Fraud Management and Business Repair Cases
A Consumer Credit business, that claimed to have “virtually no fraud losses at all”, was going bust… because of fraud.
A Consumer Credit business that was routinely reporting: “negligible fraud losses” was going ever deeper into the red because of what it believed to be: “unavoidable credit losses”. Head Office was getting ready to shut it down and lay off over a thousand employees. We suspected that some of the losses, that were being classified as simple credit losses (i.e. where the customer intended to pay off the loan but later found himself unable to do that) were probably FRAUD losses. A deep dive involving a close examination of a large sample of those “credit losses” showed that not some but most of them really were fraud losses. The plain reality was that many of the customers had lied in order to get loans that they had little or no prospect of servicing… or where they hadn’t ever had the slightest intention of repaying the loan. We referred to those two scenarios as ‘Soft Fraud’ (where the customer has “an intention to deceive but not to deprive”)… and ‘Hard Fraud’ (where the customer has “both an intention to deceive and to deprive”). We designed a comprehensive array of fraud prevention and detection measures that we were confident would yield a very high Return on Investment (‘ROI’). We usually only recommend measures that will yield an ROI of 7:1 or better.
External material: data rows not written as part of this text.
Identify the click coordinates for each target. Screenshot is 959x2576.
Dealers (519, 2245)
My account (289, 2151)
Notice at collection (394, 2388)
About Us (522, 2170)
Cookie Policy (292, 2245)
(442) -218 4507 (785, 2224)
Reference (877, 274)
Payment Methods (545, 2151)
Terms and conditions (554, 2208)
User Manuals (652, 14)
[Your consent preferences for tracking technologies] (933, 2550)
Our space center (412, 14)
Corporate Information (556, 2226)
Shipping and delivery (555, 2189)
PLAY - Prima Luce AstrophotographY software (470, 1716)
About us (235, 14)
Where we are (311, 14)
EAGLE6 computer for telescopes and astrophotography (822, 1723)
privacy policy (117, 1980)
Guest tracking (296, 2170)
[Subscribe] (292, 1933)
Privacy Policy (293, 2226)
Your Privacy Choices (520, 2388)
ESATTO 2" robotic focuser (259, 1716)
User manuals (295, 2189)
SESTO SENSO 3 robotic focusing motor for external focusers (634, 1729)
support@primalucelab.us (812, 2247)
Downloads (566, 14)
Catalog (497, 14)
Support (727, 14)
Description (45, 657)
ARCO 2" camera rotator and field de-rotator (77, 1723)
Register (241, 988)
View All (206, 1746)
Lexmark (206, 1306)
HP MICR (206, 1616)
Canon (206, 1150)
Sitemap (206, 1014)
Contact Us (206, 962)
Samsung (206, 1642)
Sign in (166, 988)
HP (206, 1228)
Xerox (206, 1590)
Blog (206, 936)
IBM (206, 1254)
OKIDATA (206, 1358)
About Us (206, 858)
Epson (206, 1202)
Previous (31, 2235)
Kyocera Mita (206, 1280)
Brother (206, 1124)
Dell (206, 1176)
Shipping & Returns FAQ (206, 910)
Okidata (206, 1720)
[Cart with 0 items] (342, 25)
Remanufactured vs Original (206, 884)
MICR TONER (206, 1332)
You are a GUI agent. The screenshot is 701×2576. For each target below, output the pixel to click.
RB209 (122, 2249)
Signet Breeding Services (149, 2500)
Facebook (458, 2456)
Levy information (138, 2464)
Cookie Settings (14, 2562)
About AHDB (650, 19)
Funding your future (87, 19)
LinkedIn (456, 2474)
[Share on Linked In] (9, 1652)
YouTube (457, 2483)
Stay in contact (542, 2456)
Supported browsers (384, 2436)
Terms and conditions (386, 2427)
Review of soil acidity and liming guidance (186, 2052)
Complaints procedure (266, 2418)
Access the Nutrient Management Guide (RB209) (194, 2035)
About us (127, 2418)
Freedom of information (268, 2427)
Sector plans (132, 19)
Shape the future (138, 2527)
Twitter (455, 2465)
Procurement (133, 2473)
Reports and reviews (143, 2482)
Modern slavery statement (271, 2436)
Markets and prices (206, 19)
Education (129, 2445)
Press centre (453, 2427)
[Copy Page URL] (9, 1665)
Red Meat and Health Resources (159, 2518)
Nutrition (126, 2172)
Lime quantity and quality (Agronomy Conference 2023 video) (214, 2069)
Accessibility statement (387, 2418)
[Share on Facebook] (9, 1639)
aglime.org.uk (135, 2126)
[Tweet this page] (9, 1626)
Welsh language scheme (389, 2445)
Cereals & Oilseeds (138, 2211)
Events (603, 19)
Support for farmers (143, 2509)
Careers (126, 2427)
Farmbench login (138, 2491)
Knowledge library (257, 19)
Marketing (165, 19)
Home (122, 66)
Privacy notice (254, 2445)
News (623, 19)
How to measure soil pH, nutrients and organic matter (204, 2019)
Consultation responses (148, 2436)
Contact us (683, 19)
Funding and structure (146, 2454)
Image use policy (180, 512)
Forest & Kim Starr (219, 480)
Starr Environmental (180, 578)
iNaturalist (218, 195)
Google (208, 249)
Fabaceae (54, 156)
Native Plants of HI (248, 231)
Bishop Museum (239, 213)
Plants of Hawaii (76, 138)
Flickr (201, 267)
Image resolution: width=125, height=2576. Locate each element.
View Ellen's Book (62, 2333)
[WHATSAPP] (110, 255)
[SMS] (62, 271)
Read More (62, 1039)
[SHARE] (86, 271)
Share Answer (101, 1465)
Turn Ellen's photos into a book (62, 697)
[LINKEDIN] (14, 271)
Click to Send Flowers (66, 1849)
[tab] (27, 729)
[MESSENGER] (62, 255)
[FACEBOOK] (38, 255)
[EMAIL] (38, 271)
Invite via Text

We rarely suggest a zero tolerance of fraud to any consumer business. That simply doesn’t work because it chokes off good customer business as well as bad. In this case, those new measures were spectacularly effective. The business started preventing fraud without turning away good business. It started managing far more aggressively than it ever before had those fraud cases that managed to evade its preventive and detective defences. In short, it started managing its loan portfolios infinitely more effectively than it ever had before. The recurring losses, that would soon have resulted in the business being closed down, became recurring substantial profits.